Thank you. I think we all come from our own insights and understanding. Although I can’t go so far as to say that in anyway was Sid “plugging” his own approach. He would be the first to tell you….”Don’t listen to me. Listen to your own Wisdom”. Since I posted my comment back on February 9, 2022, I’m learning to follow my own Wisdom that tells me that there are different forms of meditation and to practice what works for me. I’ve also learned that there is the practice of meditation and the “state of meditation”. Maybe that is where we get confused.
Joel – Apologies for the slow reply (and please take not of the new site address).
Syd was pointing to a legitimate issue, that of the phenomenal, feel-good, temporary effects of meditation, while at the same time he was pointing to, or trying to point to what was timeless and permanent Truth with a capital “t” – what he experienced in his epiphany and continued to unfold in his life (and life of his students). He knew, from the reactions of people, many who were spiritual seekers, how controversial this was.

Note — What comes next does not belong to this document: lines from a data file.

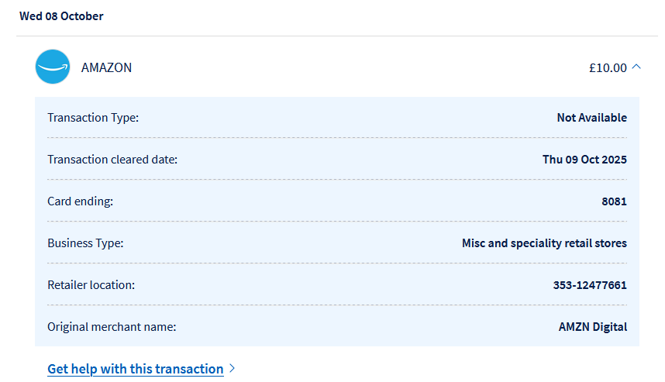
Task: Click the Thu 09 Oct 2025 value
Action: click(x=584, y=160)
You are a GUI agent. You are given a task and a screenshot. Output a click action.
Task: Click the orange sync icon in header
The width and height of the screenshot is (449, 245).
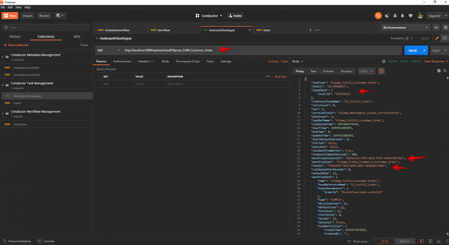[378, 16]
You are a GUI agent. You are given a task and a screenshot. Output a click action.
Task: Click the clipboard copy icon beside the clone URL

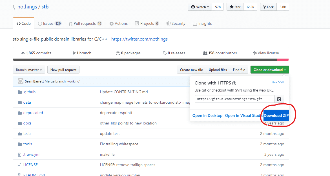coord(279,99)
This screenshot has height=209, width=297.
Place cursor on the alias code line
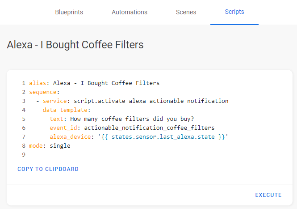click(94, 83)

It’s very interesting how many “paths” there are to the same Truth, and endless ways to find one’s way back to who or what we really are. Not everyone can simply drop thought or understand what is being pointed to by “universal Consciousness” or “Mind”, or what the 3P or Syd were pointing to, etc… and many need some kind of self-inquiry, possibly aided by meditation, possibly by a “spiritual” teacher. But of course this begs the question, what is meditation? There are countless things that people call “meditation”.
So let me ask you: what do you call “meditation”?
And finally, if one is going to meditate, shouldn’t we ask, “what is the goal?”.